## Aufgabe 1
Wie alt ist laut Textauszug das Backsteingebäude des Polizeipräsidiums in Oberhausen?
## Aufgabe 2
Gib bitte aus dem Textauszug den Abschnitt von „Oberbürgermeister Daniel Schranz“ bis einschließlich „Polizeipräsident entdeckt hat.“ wortgetreu wieder.

## Textauszug
__________________________________________________

Ruhrgebiet. Die Polizei in Essen und in Oberhausen sucht neue Präsidien. Menschen fürchten um die Sicherheit - und Oberhausen hat noch eine Sorge mehr.
Anfang September 2021 eröffnet in der Innenstadt von Oberhausen eine Anlaufstelle für Sicherheit. Der städtische Ordnungsdienst ist hier ebenso ansprechbar wie zwei Polizisten und Polizistinnen, jedenfalls an Werktagen und stundenweise. Zu diesem Durchbruch gibt es natürlich die angemessen großen Worte.
Oberbürgermeister Daniel Schranz (CDU) spricht davon, die Anlaufstelle stärke das Sicherheitsgefühl. Und Polizeipräsident Alexander Dierselhuis sieht Sicherheit und Ordnung verbessert durch „mehr Präsenz im Quartier“. Vier Monate später wird, weil jemand zufällig eine Ausschreibung sieht, bekannt: Die Polizei verlässt das 487 Meter entfernte Präsidium am zentralen „Friedensplatz“ (wie hübsch). Mit anderen Worten: rund 400 Polizisten weniger präsent Quartier.
Nach Jahren der Sanierung entdeckt: Präsidium ist einfach zu klein
Seitdem schlägt die Nachricht in Oberhausen und darüber hinaus entschieden Wellen. Denn das 95 Jahre alte, sehr ansehnliche Backsteingebäude wird seit fast zehn Jahren für die Polizei saniert - und jetzt stellt sie fest, es ist zu klein, zu alt und verkommen. „Wirtschaftlich und polizeifachlich ungeeignet“, wie der Polizeipräsident entdeckt hat.

__________________________________________________

## Daten
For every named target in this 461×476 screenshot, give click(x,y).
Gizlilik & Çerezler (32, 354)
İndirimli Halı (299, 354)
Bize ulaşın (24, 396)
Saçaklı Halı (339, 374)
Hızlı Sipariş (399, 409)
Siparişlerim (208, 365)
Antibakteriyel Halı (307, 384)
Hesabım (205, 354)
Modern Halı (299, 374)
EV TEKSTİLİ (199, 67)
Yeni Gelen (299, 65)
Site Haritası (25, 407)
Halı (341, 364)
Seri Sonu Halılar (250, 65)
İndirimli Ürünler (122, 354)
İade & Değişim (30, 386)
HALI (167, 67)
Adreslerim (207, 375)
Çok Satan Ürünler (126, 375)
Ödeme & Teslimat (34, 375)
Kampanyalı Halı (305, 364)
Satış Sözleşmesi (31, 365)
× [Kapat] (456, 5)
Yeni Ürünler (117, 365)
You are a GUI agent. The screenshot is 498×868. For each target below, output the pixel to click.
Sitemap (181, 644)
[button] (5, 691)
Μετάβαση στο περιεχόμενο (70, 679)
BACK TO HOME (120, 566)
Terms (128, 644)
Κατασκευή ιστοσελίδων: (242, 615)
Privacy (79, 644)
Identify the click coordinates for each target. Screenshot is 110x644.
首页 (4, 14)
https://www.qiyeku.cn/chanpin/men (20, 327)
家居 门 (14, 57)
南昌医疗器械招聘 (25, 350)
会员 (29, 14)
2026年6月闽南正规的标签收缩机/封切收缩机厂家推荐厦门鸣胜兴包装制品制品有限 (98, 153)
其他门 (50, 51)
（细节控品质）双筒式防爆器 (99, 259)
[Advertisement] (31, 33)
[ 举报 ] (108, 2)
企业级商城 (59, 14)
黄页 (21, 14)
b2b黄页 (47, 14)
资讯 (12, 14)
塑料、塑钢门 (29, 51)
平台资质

__________________________________________________

## Lösung 1
95 Jahre.

## Lösung 2
Oberbürgermeister Daniel Schranz (CDU) spricht davon, die Anlaufstelle stärke das Sicherheitsgefühl. Und Polizeipräsident Alexander Dierselhuis sieht Sicherheit und Ordnung verbessert durch „mehr Präsenz im Quartier“. Vier Monate später wird, weil jemand zufällig eine Ausschreibung sieht, bekannt: Die Polizei verlässt das 487 Meter entfernte Präsidium am zentralen „Friedensplatz“ (wie hübsch). Mit anderen Worten: rund 400 Polizisten weniger präsent Quartier.
Nach Jahren der Sanierung entdeckt: Präsidium ist einfach zu klein
Seitdem schlägt die Nachricht in Oberhausen und darüber hinaus entschieden Wellen. Denn das 95 Jahre alte, sehr ansehnliche Backsteingebäude wird seit fast zehn Jahren für die Polizei saniert - und jetzt stellt sie fest, es ist zu klein, zu alt und verkommen. „Wirtschaftlich und polizeifachlich ungeeignet“, wie der Polizeipräsident entdeckt hat.